Les visages et les déclarations des dirigeants du RN lors de la soirée électorale étaient tout un poème. et contrastent fortement avec l'atmosphère de force, de combativité et de confiance qui a régné lors des rassemblements qui ont surgi spontanément dans tout Paris pour célébrer la victoire de la gauche. Le plus important a été dans la place de la République, qui a rassemblé des milliers de personnes, notamment des jeunes.

Défaite de l'extrême droite et désastre macroniste, mais tout n’est pas fait

Ce résultat a mis hors de soi tous les politologues de la classe dirigeante et les médias capitalistes. Les journalistes du régime ont mobilisé leur arsenal dialectique pour dénoncer « l'ingouvernabilité » que ces résultats impliqueraient et lancer un barrage de disqualifications et d'insultes contre Mélenchon. Il est clair qu’ils seraient bien plus heureux du triomphe de l'extrême-droite qu’ils tenaient pour acquis et pour lequel ils ont travaillé si dur.

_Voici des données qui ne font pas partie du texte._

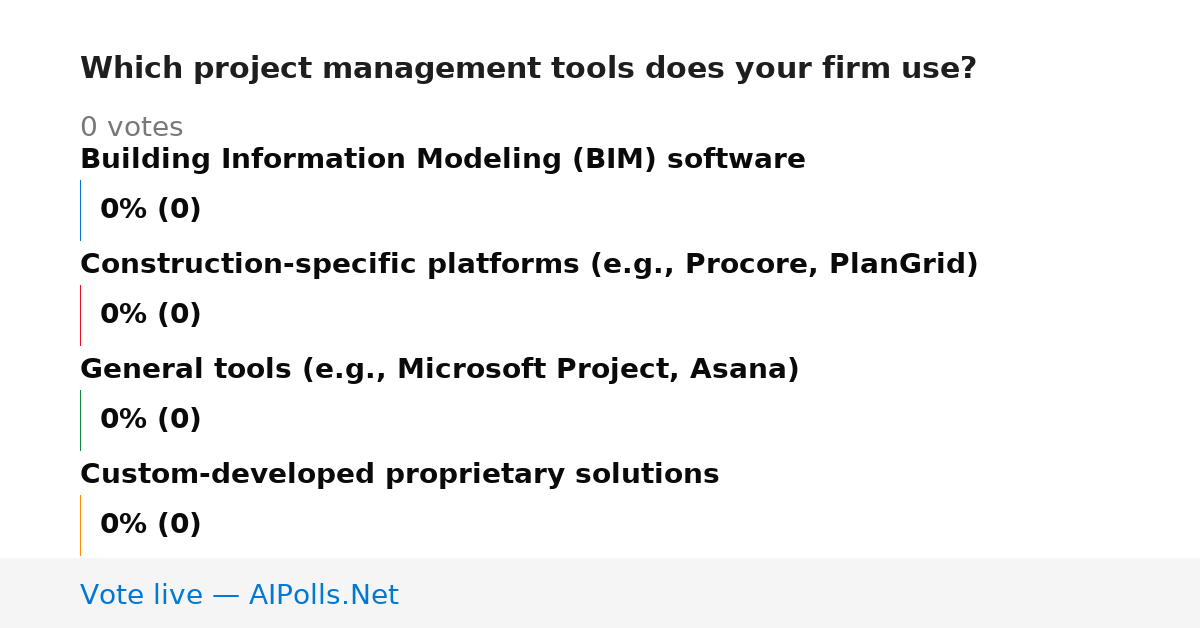Viewport: 1200px width, 628px height.
Task: Click the red Construction-specific result bar
Action: [80, 315]
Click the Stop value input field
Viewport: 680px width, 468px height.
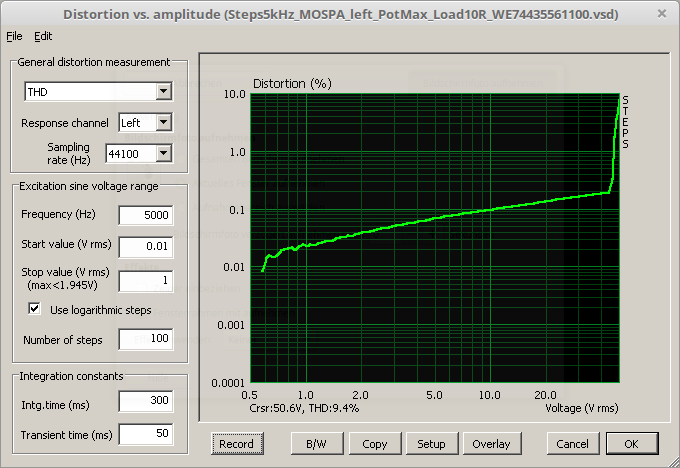pyautogui.click(x=146, y=280)
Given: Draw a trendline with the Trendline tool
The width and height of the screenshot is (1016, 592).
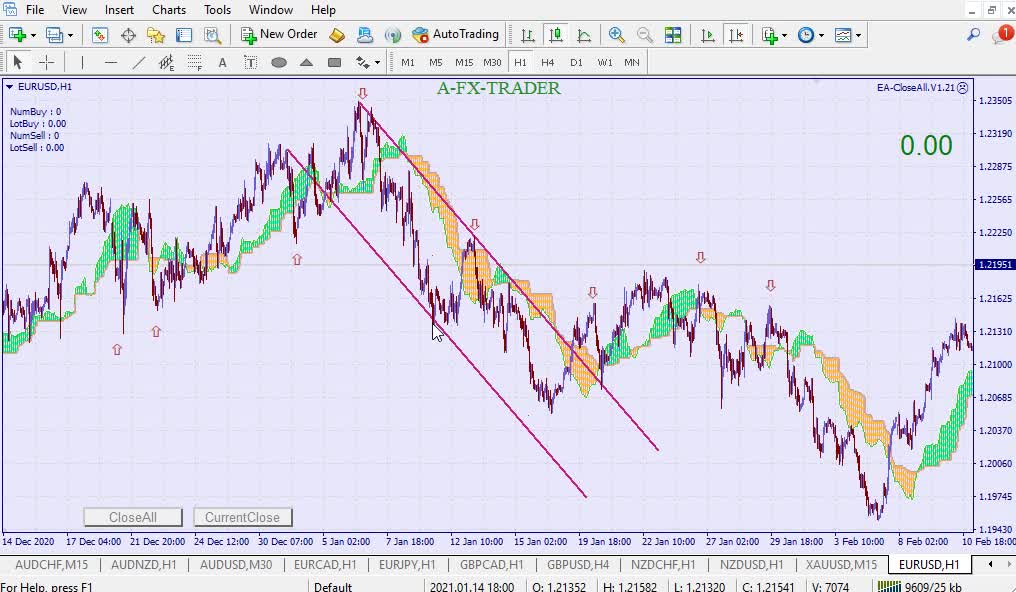Looking at the screenshot, I should (x=138, y=62).
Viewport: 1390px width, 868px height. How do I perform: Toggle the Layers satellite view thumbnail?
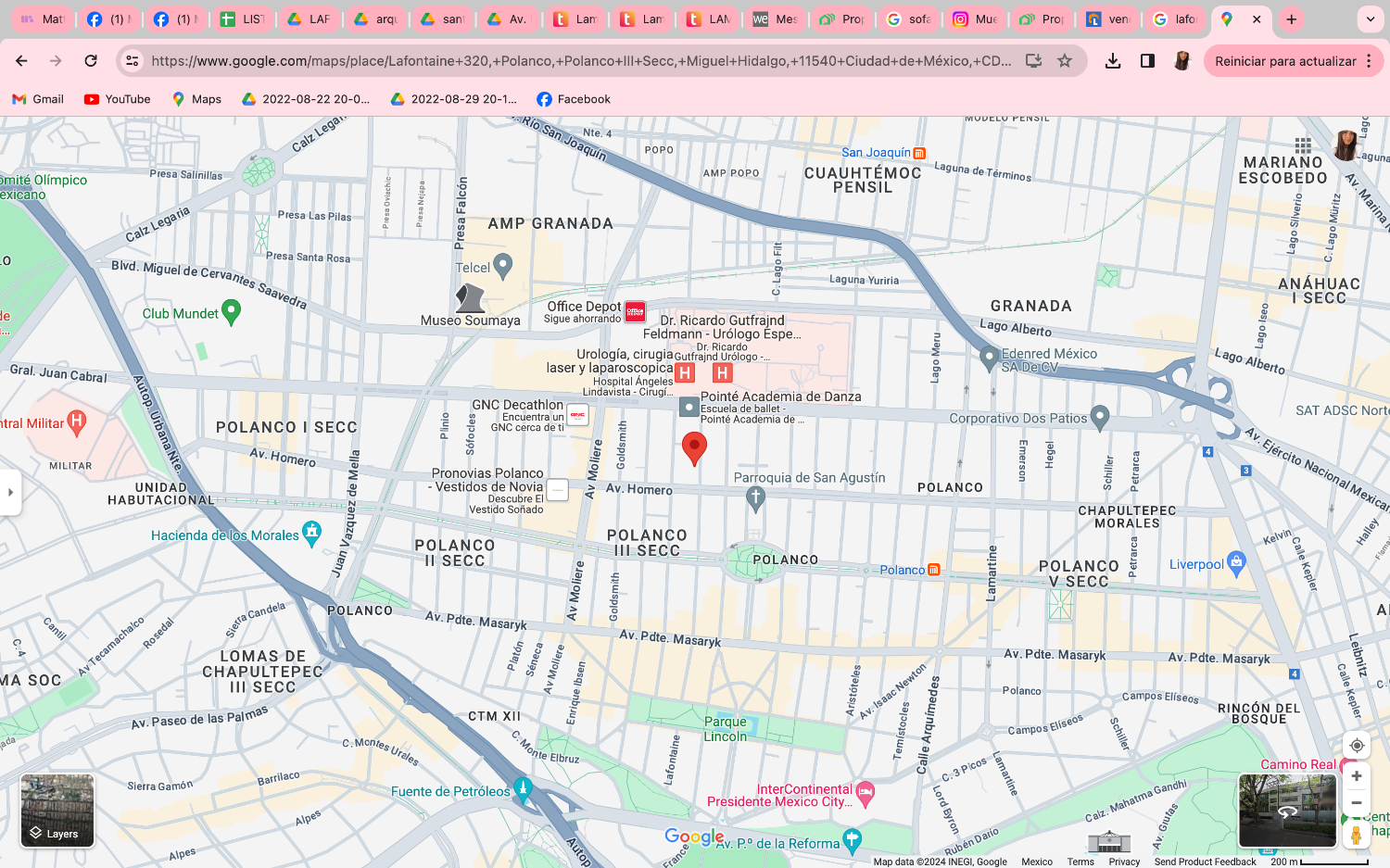(x=57, y=811)
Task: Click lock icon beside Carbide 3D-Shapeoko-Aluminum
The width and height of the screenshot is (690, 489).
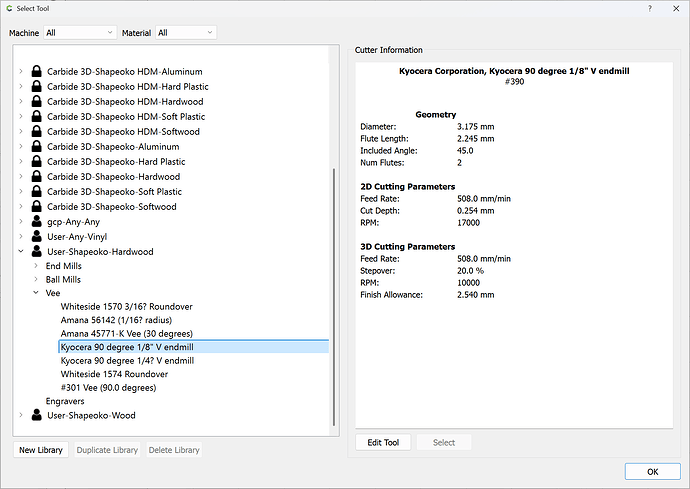Action: (x=36, y=147)
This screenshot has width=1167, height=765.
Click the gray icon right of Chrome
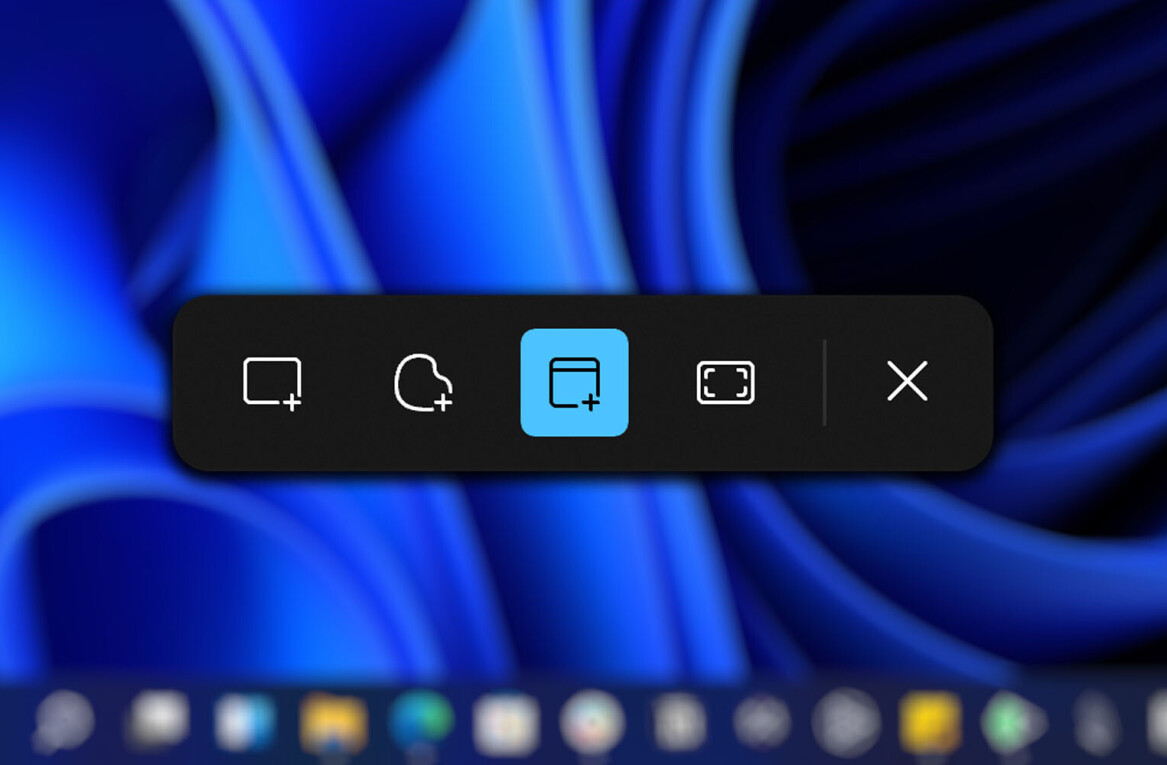click(679, 721)
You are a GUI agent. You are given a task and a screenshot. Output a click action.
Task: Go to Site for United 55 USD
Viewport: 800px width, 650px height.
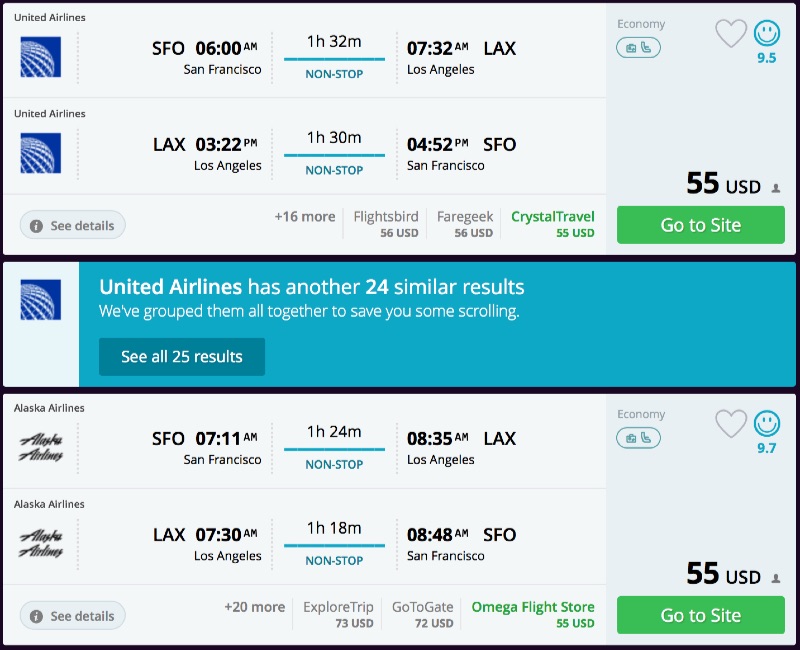(x=700, y=225)
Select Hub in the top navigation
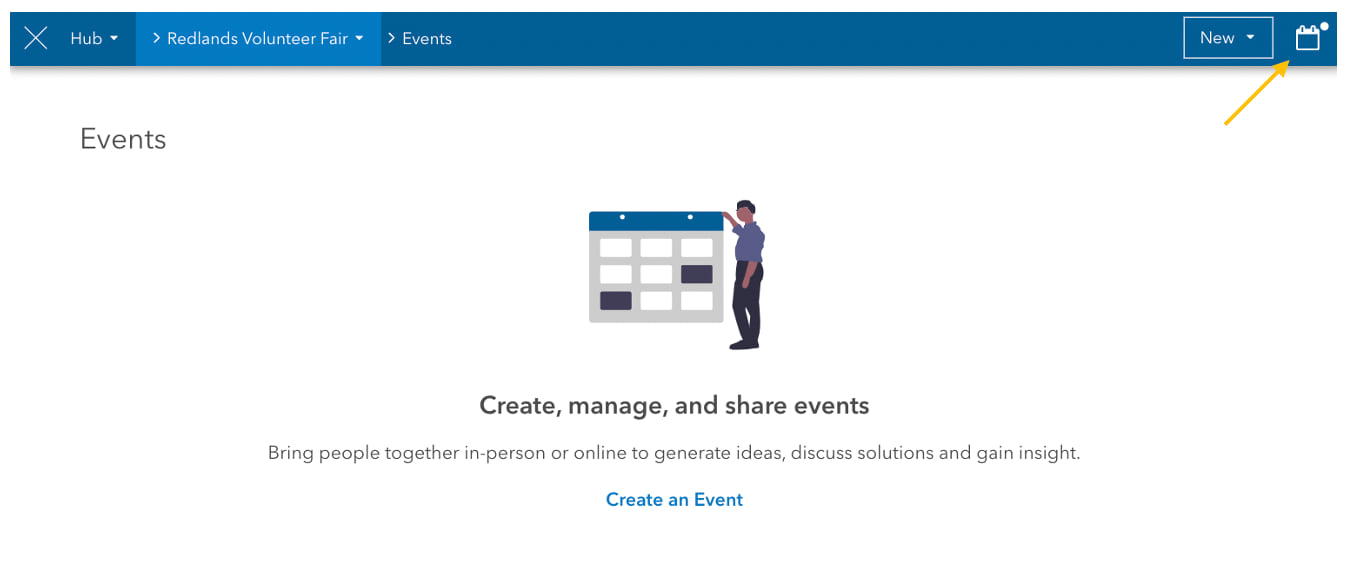This screenshot has width=1352, height=578. 86,38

Le Nouveau Front Populaire a avancé d'un demi-million de voix par rapport à ce que la gauche a obtenu en 2022,  de 6.555.984 à 7.005.499 voix, même si, en raison de l'augmentation de la participation, notamment dans les zones rurales et du retrait de nombreux candidats, il recule de 6 points de pourcentage. (de 31,6 à 25,7%). Cela ne l'a pas empêché d'avoir eu une augmentation spectaculaire des sièges à cause de la concentration du vote que permet le système électoral français au second tour : la gauche remporte 50 députés, de 131 que possédait la coalition NUPES aux 181 obtenus aujourd'hui. Parmi eux, 75 correspondront à La France Insoumise, 64 au PS, 33 aux Verts et 9 au PCF.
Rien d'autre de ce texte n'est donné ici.